Solubilization of hydrophobic guest molecules in the monoolein discontinuous QL cubic mesophase and its soft nanoparticles.

Hydrophobic bioactive guest molecules were solubilized in the discontinuous cubic mesophase (QL) of monoolein. Their effects on the mesophase structure and thermal behavior, and on the formation of soft nanoparticles upon dispersion of the bulk mesophase were studied. Four additives were analyzed. They were classified into two types based on their presumed location within the lipid bilayer and their influence on the phase behavior and structure.

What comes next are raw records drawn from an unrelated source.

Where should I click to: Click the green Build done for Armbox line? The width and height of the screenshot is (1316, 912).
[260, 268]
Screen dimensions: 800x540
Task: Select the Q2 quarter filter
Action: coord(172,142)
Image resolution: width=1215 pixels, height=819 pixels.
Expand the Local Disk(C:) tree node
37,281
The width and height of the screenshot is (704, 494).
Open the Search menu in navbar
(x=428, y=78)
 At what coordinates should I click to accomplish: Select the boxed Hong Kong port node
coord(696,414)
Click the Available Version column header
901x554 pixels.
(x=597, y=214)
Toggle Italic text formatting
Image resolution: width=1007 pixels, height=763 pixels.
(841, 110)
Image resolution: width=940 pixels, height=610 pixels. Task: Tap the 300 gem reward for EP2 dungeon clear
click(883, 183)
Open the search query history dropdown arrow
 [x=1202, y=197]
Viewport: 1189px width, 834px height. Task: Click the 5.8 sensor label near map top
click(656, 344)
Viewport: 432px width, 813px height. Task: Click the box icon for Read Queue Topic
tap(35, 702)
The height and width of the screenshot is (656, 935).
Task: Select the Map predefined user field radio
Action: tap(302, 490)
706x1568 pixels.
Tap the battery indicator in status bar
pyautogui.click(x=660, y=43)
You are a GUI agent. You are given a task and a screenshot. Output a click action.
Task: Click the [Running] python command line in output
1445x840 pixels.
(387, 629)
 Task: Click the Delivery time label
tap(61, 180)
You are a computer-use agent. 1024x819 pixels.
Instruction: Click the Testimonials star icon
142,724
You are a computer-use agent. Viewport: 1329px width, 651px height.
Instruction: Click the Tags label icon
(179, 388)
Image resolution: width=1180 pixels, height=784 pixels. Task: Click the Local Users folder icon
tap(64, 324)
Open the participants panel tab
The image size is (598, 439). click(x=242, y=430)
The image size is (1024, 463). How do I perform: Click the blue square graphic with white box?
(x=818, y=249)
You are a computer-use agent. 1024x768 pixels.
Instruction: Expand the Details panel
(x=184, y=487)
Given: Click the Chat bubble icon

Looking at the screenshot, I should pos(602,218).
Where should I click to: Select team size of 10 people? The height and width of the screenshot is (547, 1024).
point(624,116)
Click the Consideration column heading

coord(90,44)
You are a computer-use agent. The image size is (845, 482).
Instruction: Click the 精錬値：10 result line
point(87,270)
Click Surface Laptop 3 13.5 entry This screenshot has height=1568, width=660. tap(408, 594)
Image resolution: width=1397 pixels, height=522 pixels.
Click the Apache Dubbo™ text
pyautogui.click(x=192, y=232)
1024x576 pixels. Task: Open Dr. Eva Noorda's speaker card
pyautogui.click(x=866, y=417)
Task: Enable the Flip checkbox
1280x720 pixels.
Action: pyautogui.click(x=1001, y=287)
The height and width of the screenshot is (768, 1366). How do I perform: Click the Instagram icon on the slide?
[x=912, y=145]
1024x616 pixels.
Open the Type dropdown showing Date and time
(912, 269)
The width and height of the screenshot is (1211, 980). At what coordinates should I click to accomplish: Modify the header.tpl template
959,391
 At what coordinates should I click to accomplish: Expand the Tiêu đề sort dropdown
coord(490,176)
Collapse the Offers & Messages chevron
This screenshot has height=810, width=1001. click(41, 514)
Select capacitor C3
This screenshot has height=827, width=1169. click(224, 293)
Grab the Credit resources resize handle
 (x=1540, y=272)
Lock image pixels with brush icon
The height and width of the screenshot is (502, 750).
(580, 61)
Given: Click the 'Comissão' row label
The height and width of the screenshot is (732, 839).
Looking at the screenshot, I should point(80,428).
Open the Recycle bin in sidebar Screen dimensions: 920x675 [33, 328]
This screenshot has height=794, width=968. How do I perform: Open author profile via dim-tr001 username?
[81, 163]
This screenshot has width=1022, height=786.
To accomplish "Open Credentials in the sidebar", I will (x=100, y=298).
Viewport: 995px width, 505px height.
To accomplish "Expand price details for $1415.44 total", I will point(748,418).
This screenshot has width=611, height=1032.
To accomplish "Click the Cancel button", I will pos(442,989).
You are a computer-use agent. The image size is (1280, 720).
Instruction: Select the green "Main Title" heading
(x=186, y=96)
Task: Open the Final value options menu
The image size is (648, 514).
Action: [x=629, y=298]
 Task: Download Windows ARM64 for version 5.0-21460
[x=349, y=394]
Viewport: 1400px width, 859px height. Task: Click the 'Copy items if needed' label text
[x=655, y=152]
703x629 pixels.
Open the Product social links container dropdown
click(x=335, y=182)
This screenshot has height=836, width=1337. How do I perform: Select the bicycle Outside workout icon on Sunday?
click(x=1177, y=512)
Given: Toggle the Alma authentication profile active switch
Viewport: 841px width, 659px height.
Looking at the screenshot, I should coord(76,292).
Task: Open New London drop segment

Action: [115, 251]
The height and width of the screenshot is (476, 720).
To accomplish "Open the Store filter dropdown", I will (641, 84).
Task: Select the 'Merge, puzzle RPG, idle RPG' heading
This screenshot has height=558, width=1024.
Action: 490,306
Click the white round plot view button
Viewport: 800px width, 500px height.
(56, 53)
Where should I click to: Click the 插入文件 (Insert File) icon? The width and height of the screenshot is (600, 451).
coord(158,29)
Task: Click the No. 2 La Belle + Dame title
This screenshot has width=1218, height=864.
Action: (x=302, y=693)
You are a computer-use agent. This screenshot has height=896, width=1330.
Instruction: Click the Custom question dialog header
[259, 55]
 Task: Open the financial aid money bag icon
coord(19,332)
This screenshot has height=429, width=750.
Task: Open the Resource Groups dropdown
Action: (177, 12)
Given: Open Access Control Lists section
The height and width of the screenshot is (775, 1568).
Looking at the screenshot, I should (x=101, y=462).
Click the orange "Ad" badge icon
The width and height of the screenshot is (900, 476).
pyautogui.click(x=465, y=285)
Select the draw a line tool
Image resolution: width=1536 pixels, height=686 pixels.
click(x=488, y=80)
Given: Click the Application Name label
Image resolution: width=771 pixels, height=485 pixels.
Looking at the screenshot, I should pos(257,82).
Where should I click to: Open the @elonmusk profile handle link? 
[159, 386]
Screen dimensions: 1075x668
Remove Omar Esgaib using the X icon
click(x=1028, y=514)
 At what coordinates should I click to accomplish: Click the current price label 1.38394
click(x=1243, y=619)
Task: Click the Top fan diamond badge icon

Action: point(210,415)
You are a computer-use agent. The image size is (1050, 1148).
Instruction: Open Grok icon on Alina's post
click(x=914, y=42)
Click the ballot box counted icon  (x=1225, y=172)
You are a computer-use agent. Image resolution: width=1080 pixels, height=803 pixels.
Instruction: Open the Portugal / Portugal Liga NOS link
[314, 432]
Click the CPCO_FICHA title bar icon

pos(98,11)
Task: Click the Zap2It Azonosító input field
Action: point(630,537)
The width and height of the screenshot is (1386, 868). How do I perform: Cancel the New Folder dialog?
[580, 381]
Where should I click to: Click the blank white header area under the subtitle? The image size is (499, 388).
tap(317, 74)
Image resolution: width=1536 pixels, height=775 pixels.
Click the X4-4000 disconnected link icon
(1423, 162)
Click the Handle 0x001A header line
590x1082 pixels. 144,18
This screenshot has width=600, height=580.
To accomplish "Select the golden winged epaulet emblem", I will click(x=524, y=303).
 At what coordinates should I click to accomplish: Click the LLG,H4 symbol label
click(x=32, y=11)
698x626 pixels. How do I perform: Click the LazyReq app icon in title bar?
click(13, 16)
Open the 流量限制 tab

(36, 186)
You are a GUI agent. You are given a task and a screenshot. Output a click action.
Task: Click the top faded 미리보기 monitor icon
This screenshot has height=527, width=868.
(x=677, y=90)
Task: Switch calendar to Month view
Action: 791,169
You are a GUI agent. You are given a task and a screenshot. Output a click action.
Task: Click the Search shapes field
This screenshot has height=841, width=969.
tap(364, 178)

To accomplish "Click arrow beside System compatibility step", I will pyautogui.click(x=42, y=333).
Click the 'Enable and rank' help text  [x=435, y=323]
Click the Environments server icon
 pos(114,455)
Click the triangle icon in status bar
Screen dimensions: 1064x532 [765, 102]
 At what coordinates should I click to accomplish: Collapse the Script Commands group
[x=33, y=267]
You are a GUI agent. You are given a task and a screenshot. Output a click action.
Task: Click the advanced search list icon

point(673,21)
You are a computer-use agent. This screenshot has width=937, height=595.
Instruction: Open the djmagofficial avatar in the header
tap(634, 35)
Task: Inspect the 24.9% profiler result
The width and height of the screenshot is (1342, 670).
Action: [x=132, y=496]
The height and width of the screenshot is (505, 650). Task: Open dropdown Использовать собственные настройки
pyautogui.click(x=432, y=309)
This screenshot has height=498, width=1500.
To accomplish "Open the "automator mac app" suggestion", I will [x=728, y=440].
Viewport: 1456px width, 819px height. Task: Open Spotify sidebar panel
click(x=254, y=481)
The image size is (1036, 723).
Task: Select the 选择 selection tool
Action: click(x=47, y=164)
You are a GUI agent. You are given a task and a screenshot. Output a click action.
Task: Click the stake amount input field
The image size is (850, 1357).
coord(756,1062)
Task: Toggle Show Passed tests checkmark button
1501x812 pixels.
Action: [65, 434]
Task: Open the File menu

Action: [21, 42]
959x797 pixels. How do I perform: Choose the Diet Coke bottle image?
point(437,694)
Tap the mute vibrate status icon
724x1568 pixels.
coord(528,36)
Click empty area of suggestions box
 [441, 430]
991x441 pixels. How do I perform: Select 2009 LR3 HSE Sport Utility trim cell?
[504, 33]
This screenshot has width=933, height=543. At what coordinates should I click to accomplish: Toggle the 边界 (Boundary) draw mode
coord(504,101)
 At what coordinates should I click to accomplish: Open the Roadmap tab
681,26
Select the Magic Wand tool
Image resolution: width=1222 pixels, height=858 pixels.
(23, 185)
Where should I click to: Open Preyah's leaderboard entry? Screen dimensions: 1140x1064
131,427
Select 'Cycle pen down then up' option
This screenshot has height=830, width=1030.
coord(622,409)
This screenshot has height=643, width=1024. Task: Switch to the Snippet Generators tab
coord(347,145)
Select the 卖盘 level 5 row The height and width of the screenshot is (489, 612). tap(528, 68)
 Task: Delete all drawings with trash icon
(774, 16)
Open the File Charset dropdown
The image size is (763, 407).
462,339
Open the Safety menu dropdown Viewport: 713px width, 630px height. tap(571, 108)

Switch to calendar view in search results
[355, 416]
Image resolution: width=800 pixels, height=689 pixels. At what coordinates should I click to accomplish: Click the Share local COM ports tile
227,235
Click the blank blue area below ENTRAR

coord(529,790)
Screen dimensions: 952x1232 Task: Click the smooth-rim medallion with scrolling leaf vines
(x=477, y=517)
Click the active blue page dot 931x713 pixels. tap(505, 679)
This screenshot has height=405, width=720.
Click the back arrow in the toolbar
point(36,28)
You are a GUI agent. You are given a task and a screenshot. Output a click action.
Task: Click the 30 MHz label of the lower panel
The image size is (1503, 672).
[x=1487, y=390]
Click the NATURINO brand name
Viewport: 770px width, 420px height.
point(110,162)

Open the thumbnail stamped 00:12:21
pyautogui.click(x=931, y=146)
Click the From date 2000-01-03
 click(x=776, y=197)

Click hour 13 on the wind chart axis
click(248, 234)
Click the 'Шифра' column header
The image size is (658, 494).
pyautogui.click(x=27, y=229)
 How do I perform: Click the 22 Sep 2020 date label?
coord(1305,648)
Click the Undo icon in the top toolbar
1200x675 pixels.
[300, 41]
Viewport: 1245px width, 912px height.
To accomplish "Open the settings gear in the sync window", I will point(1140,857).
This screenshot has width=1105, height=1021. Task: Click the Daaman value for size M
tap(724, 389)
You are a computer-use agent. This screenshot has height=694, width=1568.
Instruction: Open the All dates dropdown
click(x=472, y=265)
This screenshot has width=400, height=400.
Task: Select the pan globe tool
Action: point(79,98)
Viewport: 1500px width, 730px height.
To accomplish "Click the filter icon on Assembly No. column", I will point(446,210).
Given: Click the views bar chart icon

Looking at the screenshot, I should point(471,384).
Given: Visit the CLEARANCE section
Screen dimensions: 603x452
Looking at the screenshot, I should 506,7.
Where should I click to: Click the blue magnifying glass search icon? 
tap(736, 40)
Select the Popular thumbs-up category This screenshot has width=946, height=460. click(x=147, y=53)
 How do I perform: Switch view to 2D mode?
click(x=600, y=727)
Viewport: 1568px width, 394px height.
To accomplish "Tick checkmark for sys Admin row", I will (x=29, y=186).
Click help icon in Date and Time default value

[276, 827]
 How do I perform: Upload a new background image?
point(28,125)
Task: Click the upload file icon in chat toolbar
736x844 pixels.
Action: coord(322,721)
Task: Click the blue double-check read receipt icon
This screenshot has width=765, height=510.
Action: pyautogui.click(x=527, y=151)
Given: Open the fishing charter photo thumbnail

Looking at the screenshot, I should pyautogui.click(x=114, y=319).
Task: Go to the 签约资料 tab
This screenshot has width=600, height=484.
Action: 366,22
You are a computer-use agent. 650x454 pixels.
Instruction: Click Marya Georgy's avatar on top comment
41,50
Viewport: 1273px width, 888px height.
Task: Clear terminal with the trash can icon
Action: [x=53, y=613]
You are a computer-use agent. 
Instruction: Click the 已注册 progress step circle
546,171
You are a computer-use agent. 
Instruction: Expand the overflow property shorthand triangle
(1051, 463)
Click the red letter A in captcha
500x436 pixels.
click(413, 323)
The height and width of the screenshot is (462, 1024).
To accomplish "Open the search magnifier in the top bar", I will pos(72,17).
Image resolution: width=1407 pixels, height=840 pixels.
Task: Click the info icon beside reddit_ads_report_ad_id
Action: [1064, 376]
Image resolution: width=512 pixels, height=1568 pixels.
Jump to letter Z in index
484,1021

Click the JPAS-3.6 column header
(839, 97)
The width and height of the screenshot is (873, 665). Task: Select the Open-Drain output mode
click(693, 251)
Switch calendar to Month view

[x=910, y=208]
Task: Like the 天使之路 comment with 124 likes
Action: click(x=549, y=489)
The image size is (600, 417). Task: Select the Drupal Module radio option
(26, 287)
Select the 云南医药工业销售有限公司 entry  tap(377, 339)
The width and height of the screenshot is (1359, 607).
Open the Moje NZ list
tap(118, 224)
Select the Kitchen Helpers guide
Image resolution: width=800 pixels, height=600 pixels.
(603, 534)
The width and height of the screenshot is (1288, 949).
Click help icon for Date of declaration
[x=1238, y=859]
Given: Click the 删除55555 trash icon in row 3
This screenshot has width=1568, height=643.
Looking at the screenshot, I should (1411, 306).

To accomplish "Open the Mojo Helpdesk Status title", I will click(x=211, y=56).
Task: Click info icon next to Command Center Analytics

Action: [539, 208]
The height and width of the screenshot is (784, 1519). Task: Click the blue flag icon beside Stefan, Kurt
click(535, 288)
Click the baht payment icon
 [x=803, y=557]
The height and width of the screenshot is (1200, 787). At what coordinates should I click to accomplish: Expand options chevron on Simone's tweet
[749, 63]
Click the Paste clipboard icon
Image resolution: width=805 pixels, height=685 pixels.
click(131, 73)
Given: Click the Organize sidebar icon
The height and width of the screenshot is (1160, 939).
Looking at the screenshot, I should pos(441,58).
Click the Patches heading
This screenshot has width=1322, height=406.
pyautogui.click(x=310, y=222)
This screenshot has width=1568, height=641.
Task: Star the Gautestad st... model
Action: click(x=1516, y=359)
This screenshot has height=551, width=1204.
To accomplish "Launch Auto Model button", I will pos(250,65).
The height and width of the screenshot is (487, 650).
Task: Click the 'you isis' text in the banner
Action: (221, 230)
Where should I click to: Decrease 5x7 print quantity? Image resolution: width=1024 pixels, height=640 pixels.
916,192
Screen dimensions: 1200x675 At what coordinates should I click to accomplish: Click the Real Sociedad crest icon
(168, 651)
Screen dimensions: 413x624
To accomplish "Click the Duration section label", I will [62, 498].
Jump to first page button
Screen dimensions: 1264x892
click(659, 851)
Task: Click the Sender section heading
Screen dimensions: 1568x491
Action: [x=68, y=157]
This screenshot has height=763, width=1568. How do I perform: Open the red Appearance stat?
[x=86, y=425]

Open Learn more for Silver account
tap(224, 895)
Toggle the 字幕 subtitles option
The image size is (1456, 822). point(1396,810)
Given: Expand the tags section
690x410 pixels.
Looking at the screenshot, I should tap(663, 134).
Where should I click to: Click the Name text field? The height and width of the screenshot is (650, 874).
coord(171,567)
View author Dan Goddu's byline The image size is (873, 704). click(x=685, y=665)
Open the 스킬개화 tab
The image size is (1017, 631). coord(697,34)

Differential scanning calorimetry (DSC), small-angle X-ray scattering (SAXS), polarized light microscopy, cryogenic-transmission electron microscopy (cryo-TEM), and dynamic light scattering (DLS) were used for the analysis. We found that carbamazepine and cholesterol (type I molecules) likely localize in the hydrophobic domains, but close to the hydrophobic-hydrophilic region. They induce strong perturbation to the mesophase packing by influencing both the order of the lipid acyl chains and interactions between lipid headgroups. This results in significant reduction of the phase transition enthalpy, and phase separation into lamellar and cubic mesophases above the maximum loading capacity. The inclusion of type I molecules in the mesophase also prevents the formation of soft nanoparticles with long-range internal order upon dispersion. In their presence, only vesicles or sponge-like nanoparticles form. Phytosterols and coenzyme Q10 (type II molecules) present only moderate effects. These molecules reside in the hydrophobic domains, where they cannot alter the lipid curvature or transform the QL mesophase into another phase. Therefore, above maximum loading, excess solubilizate precipitates in crystal forms. Moreover, when type II-loaded QL is dispersed, nanoparticles with long-range order and cubic symmetry (i.e., cubosomes) do form. A model for the growth of the ordered nanoparticles was developed from a series of intermediate structures identified by cryo-TEM. It proposes the development of the internal structure by fusion events between bilayer segments.